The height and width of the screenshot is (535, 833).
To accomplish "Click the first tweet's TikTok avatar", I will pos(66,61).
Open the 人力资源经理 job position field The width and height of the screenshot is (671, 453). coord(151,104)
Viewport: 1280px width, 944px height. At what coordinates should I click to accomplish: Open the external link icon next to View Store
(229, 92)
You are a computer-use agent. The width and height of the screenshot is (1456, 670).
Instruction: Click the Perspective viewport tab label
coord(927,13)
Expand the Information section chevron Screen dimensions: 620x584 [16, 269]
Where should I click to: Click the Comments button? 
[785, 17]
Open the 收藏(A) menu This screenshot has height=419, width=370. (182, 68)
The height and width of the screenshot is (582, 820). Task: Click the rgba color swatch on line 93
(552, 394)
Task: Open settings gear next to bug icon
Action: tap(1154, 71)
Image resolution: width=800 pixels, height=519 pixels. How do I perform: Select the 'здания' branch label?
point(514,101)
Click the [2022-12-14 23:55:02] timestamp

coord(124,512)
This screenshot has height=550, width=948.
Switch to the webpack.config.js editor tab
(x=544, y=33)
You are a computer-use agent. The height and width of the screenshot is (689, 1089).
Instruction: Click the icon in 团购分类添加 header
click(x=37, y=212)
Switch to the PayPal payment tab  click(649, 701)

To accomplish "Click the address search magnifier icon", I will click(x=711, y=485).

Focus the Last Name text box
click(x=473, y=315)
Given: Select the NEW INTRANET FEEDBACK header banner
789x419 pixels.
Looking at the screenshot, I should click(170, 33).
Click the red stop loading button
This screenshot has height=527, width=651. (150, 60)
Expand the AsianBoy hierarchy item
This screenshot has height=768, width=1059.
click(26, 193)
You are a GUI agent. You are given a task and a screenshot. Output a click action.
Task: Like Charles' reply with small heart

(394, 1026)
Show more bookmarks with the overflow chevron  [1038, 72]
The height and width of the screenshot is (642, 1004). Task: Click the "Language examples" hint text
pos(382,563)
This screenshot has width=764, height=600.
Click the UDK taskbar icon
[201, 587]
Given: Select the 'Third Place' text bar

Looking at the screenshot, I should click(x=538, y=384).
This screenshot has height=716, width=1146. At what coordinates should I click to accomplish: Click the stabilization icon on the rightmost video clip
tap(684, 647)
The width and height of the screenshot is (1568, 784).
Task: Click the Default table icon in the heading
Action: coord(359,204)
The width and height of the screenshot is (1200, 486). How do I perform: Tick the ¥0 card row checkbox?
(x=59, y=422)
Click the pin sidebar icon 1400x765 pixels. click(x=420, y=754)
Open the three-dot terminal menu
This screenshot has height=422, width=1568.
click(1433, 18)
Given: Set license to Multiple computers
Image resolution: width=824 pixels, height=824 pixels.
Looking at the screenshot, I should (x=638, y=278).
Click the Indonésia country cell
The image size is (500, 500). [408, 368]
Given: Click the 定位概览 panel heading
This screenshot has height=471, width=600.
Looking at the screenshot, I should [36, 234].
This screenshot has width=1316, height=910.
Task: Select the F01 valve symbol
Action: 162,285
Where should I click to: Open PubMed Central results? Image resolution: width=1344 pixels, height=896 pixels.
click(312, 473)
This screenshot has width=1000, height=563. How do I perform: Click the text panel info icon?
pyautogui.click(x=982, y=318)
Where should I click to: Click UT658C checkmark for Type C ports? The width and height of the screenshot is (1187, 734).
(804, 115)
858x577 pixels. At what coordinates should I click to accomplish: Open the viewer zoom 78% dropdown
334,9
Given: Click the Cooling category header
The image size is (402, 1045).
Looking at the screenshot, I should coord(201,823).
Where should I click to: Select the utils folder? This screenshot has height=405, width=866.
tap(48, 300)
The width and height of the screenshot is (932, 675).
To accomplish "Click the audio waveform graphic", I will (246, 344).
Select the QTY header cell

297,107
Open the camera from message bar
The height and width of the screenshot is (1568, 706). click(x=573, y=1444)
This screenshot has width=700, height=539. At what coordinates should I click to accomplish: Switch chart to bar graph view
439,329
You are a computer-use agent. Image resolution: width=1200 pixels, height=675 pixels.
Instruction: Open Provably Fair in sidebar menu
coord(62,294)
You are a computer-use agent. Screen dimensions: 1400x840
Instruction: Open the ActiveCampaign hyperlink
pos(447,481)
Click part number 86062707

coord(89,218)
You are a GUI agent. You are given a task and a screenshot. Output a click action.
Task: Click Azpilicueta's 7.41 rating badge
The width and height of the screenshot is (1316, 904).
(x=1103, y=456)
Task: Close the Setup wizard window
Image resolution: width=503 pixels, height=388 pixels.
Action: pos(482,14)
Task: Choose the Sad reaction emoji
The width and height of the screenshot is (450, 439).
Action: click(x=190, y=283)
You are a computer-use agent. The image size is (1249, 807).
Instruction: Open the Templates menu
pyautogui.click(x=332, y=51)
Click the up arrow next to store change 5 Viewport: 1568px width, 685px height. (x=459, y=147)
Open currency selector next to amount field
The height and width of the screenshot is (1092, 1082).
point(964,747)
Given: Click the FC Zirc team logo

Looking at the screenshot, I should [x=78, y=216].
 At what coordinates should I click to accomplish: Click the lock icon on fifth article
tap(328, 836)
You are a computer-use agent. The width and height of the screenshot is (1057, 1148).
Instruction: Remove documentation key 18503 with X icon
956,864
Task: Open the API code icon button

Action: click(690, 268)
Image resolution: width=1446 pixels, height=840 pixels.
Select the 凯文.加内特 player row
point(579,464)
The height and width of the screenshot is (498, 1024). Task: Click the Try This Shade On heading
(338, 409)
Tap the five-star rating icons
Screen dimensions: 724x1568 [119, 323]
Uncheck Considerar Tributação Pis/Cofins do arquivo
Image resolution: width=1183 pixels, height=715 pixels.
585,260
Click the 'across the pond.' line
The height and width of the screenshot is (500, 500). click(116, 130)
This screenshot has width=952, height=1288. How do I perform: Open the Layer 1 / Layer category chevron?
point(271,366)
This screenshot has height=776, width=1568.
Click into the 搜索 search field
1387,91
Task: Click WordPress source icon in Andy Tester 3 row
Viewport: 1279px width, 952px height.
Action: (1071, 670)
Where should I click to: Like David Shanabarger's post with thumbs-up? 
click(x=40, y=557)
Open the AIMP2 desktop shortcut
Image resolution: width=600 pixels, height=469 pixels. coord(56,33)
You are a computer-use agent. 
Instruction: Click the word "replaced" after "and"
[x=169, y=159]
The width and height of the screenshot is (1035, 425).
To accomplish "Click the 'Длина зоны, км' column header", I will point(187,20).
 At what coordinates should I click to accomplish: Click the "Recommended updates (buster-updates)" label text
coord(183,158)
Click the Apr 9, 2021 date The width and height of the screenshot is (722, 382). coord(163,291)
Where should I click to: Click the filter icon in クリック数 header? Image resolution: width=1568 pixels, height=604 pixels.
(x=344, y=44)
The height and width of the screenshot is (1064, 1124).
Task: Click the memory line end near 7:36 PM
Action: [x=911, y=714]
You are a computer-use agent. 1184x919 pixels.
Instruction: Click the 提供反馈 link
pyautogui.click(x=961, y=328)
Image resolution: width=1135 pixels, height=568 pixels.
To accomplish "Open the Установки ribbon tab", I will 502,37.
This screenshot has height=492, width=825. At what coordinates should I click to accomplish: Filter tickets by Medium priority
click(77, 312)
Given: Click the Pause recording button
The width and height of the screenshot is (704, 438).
★ ★ ★
- [What is being asked]: If a line comes after the one that contains "This screenshot has height=550, width=948.", leave it out; return every line of the entries up to that point exactly, starting with the first, with that line included.

- [Answer to this task]:
The height and width of the screenshot is (535, 833).
To accomplish "Click the first tweet's TikTok avatar", I will pos(66,61).
Open the 人力资源经理 job position field The width and height of the screenshot is (671, 453). coord(151,104)
Viewport: 1280px width, 944px height. At what coordinates should I click to accomplish: Open the external link icon next to View Store
(229, 92)
You are a computer-use agent. The width and height of the screenshot is (1456, 670).
Instruction: Click the Perspective viewport tab label
coord(927,13)
Expand the Information section chevron Screen dimensions: 620x584 [16, 269]
Where should I click to: Click the Comments button? 
[785, 17]
Open the 收藏(A) menu This screenshot has height=419, width=370. (182, 68)
The height and width of the screenshot is (582, 820). Task: Click the rgba color swatch on line 93
(552, 394)
Task: Open settings gear next to bug icon
Action: tap(1154, 71)
Image resolution: width=800 pixels, height=519 pixels. How do I perform: Select the 'здания' branch label?
point(514,101)
Click the [2022-12-14 23:55:02] timestamp

coord(124,512)
This screenshot has height=550, width=948.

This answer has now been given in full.